-- START GIVEN DATA --

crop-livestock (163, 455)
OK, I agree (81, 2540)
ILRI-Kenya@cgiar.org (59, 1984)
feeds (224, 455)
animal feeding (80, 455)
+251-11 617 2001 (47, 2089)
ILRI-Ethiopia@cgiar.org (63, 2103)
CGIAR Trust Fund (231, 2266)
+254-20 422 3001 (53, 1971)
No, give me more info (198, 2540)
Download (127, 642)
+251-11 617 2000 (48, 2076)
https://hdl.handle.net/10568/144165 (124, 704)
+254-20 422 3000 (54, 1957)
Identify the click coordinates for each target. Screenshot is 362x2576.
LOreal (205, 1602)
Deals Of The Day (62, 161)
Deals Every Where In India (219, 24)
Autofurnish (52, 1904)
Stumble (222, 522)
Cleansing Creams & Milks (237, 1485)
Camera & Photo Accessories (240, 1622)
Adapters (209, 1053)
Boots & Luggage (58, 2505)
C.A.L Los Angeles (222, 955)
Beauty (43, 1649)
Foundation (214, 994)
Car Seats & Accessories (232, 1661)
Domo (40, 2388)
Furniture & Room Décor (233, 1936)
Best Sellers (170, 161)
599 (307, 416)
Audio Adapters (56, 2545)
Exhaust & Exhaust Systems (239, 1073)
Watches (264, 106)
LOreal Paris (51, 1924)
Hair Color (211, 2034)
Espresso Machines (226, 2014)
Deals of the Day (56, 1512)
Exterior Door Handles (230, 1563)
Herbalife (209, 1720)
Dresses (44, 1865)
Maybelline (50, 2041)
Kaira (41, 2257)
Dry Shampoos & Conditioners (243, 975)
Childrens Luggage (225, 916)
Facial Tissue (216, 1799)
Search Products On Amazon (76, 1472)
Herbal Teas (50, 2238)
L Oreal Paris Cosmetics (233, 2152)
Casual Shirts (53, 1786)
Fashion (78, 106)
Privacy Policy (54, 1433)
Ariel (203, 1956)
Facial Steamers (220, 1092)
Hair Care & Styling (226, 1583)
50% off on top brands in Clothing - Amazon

-- END GIVEN DATA --

STATED TASK: Reproduce the listing above, swapping "Luggage" for "Suitcases" wherever it occurs and keeping every other line and character unchanged.

COMPLETE RESPONSE:
crop-livestock (163, 455)
OK, I agree (81, 2540)
ILRI-Kenya@cgiar.org (59, 1984)
feeds (224, 455)
animal feeding (80, 455)
+251-11 617 2001 (47, 2089)
ILRI-Ethiopia@cgiar.org (63, 2103)
CGIAR Trust Fund (231, 2266)
+254-20 422 3001 (53, 1971)
No, give me more info (198, 2540)
Download (127, 642)
+251-11 617 2000 (48, 2076)
https://hdl.handle.net/10568/144165 (124, 704)
+254-20 422 3000 (54, 1957)
Identify the click coordinates for each target. Screenshot is 362x2576.
LOreal (205, 1602)
Deals Of The Day (62, 161)
Deals Every Where In India (219, 24)
Autofurnish (52, 1904)
Stumble (222, 522)
Cleansing Creams & Milks (237, 1485)
Camera & Photo Accessories (240, 1622)
Adapters (209, 1053)
Boots & Suitcases (58, 2505)
C.A.L Los Angeles (222, 955)
Beauty (43, 1649)
Foundation (214, 994)
Car Seats & Accessories (232, 1661)
Domo (40, 2388)
Furniture & Room Décor (233, 1936)
Best Sellers (170, 161)
599 (307, 416)
Audio Adapters (56, 2545)
Exhaust & Exhaust Systems (239, 1073)
Watches (264, 106)
LOreal Paris (51, 1924)
Hair Color (211, 2034)
Espresso Machines (226, 2014)
Deals of the Day (56, 1512)
Exterior Door Handles (230, 1563)
Herbalife (209, 1720)
Dresses (44, 1865)
Maybelline (50, 2041)
Kaira (41, 2257)
Dry Shampoos & Conditioners (243, 975)
Childrens Suitcases (225, 916)
Facial Tissue (216, 1799)
Search Products On Amazon (76, 1472)
Herbal Teas (50, 2238)
L Oreal Paris Cosmetics (233, 2152)
Casual Shirts (53, 1786)
Fashion (78, 106)
Privacy Policy (54, 1433)
Ariel (203, 1956)
Facial Steamers (220, 1092)
Hair Care & Styling (226, 1583)
50% off on top brands in Clothing - Amazon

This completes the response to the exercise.